Les contradictions d'une végane ou l’art de chercher la petite bête…
créé le 2025-05-15 - lu 57 fois - 5 commentaires

Chloé a 28 ans, un tote bag « plant based queen », un chat qui s'appelle Tofu, et une conviction chevillée à l’âme : elle ne participe à aucune souffrance animale.
Elle se lève chaque matin le cœur léger, persuadée d'être du bon côté de l’Histoire. Mais aujourd’hui, on va l’observer de près. Très près.
7h32 – Réveil éthique
Le réveil de Chloé sonne. Elle s'étire, caresse Tofu, puis file à la salle de bains. Un petit coup de démaquillant végan, une crème « cruelty-free » (à base de bave d’escargot, mais elle ne lit pas l’étiquette trop en détail), et surtout, son rouge à lèvres préféré : un beau rouge profond, carmin E120. Fabriqué avec amour, et 70 000 cochenilles écrasées par kilo. Bio, bien sûr.

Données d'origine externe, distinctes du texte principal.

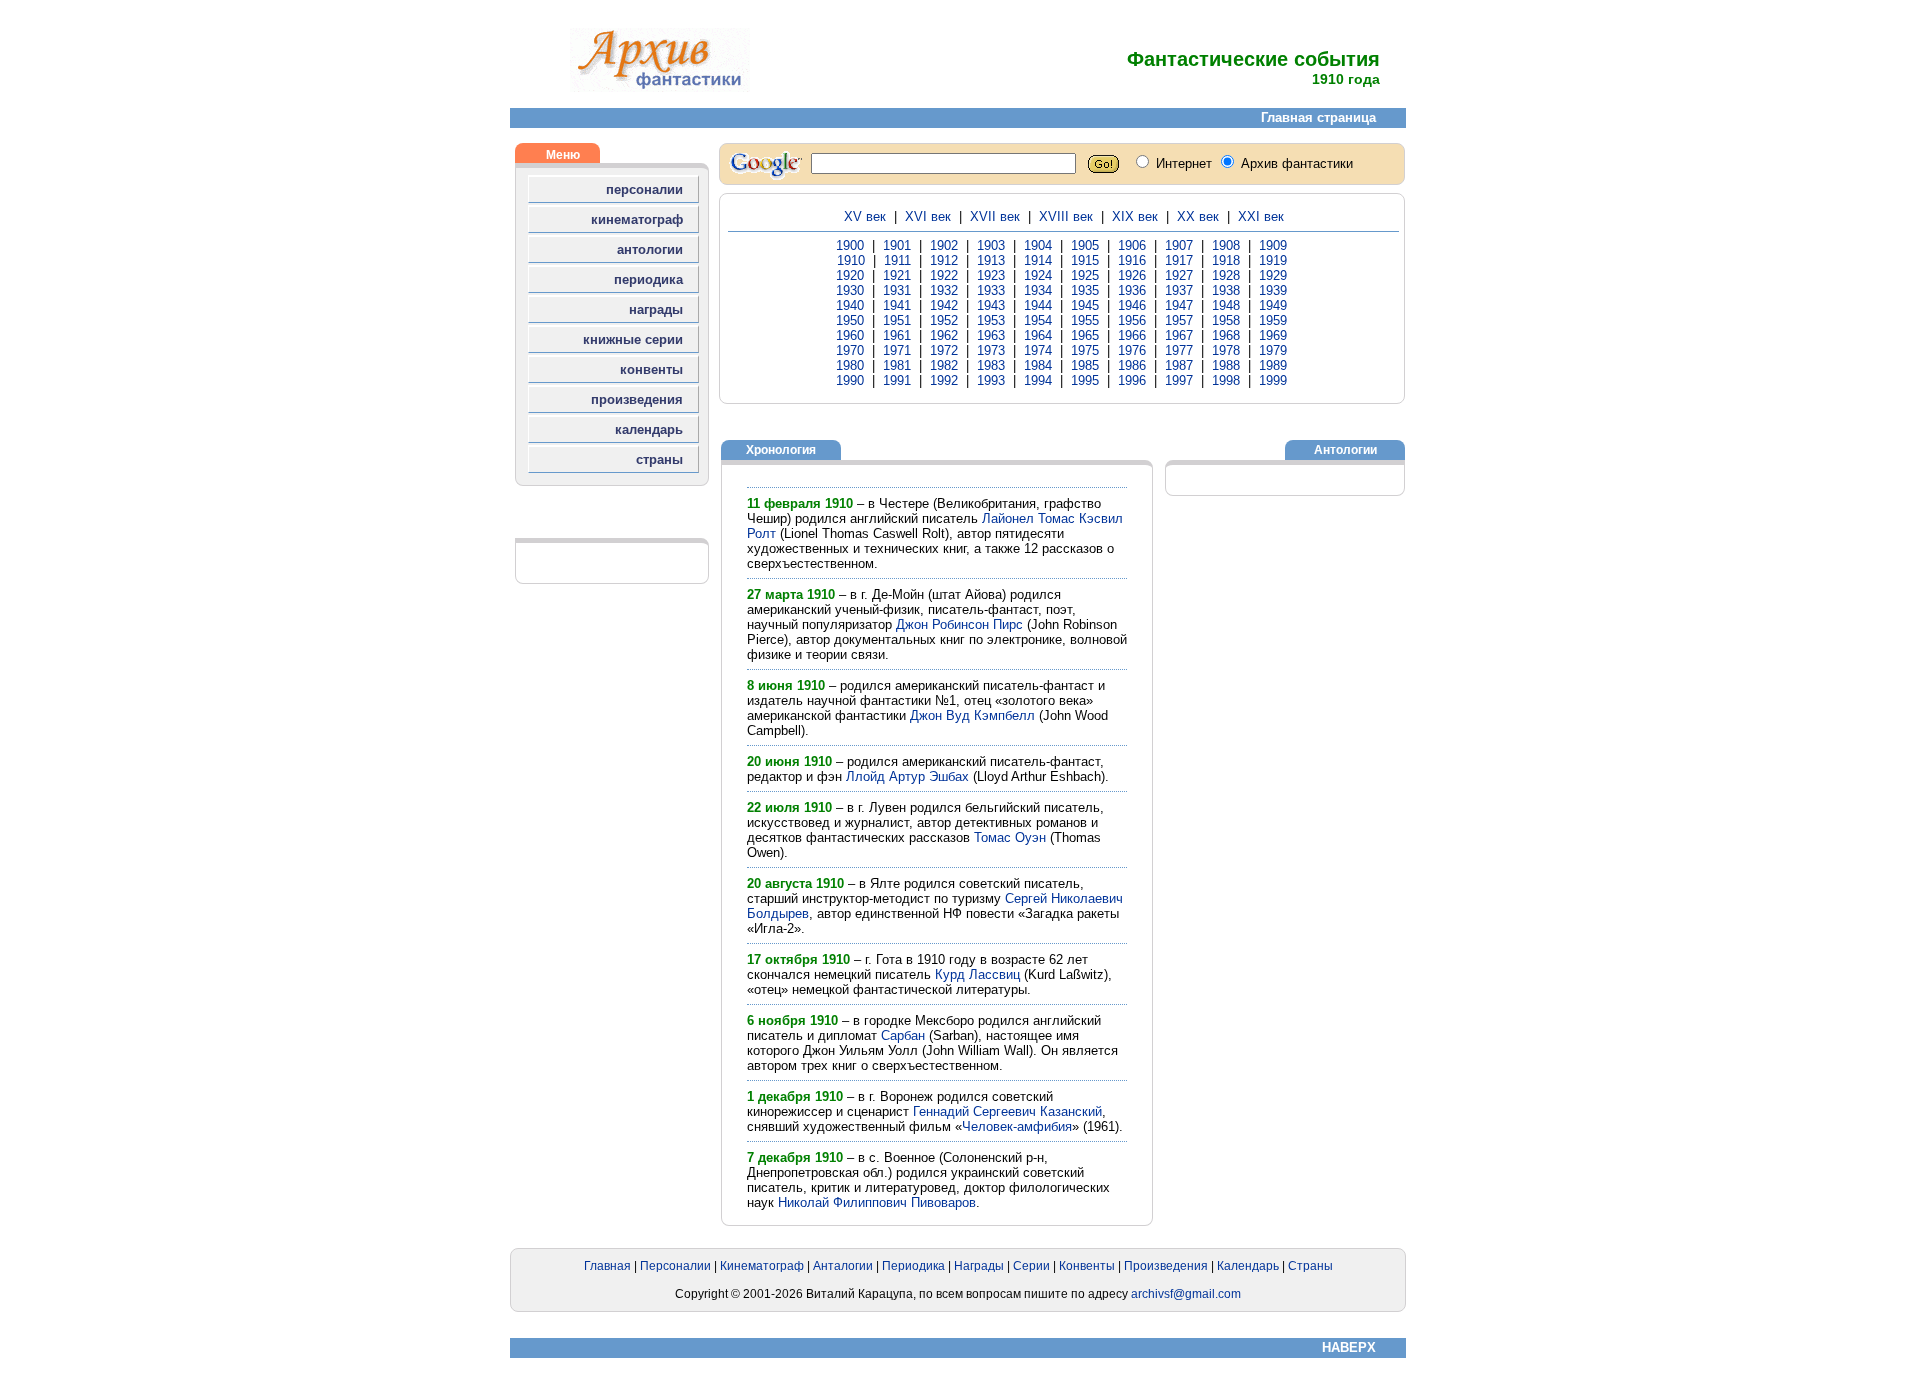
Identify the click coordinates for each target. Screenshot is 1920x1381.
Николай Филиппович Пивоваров (877, 1202)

Mais bon, ça ne crie pas, une cochenille.
8h10 – Petit-déj sans cruauté (ou presque)
Chloé adore ses matins. Elle se prépare une bonne tartine de pain au levain (merci les levures, micro-organismes exploités à mort dans l’indifférence générale), qu'elle tartine généreusement de miel. Elle sait que certains végans n'en consomment pas, mais elle, elle a lu sur un forum que « tant qu'on les respecte, les abeilles ne souffrent pas ». Ce forum vendait aussi des bougies à la cire d’abeille, d’ailleurs.
Elle croque dans sa tartine. Une bouchée de pain, un soupçon de culpabilité, mais avec du thé vert, ça passe.
10h00 – Shopping local (et un peu mortel)
Sur le marché, elle choisit de jolies figues bio. Elle ignore (heureusement) que certaines contiennent les restes digérés d’une guêpe fécondatrice morte. La nature est une chose sale, mais poétique.
Elle prend aussi un peu de maquillage « artisanal ». Elle aime les perles. Elle ne réalise pas qu’elles sont le produit du stress immunitaire d’un mollusque perforé à la main. Mais c’est joli. Et « fait main ».
14h00 – Pause bien-être
Après son yoga, elle prend un complément alimentaire à base de chitosane. Elle ne sait pas ce que c’est. Juste que ça « capte les graisses naturellement ». Personne ne lui a dit que c’était extrait de carapaces de crevettes. Personne ne lui dira. Et elle se sent plus légère.
17h15 – Milite en ligne
Chloé poste un long message sur Instagram pour dénoncer la cruauté de l’industrie laitière. Son téléphone est chargé par une batterie contenant des composants testés sur des animaux en laboratoire. Mais elle l'ignore, et c’est sûrement mieux ainsi.
20h00 – Dîner veggie, ambiance bio
Chloé prépare un risotto aux légumes. Tous issus de l’agriculture biologique. Ce qu’elle ne sait pas, c’est que le bio aussi tue. Pas les grosses bêtes à cornes, non. Mais des milliers d’insectes : coccinelles, pucerons, vers, nématodes. Certains agonisent dans la terre pour que ses courgettes soient parfaites.
Mais ce n’est pas sa faute. Elle veut juste bien faire.
22h30 – Coucher serein (avec un cadavre dans le ventre)
Chloé s’endort paisiblement, bercée par une méditation sonore sur l’amour universel. Dans son estomac, la guêpe de la figue digérée lentement fait ses adieux à la lumière du monde.
Tofu ronronne sur ses pieds. Lui aussi est carnivore, mais ça, Chloé ne veut pas y penser.
Morale de l’histoire ?
Chloé est sincère. Elle est bien intentionnée. Et comme beaucoup, elle est prise dans un monde où la frontière entre le vivant, le mort, l’acceptable et l’invisible est floue.
Tu veux être végane ? Très bien. Mais ne le sois pas pour juger les autres. Sois-le en sachant que toi aussi, parfois, tu marches sur des fourmis en pensant marcher vers la lumière.
Parce que dans la grande marmite de la vie, tout le monde est au menu de quelqu’un.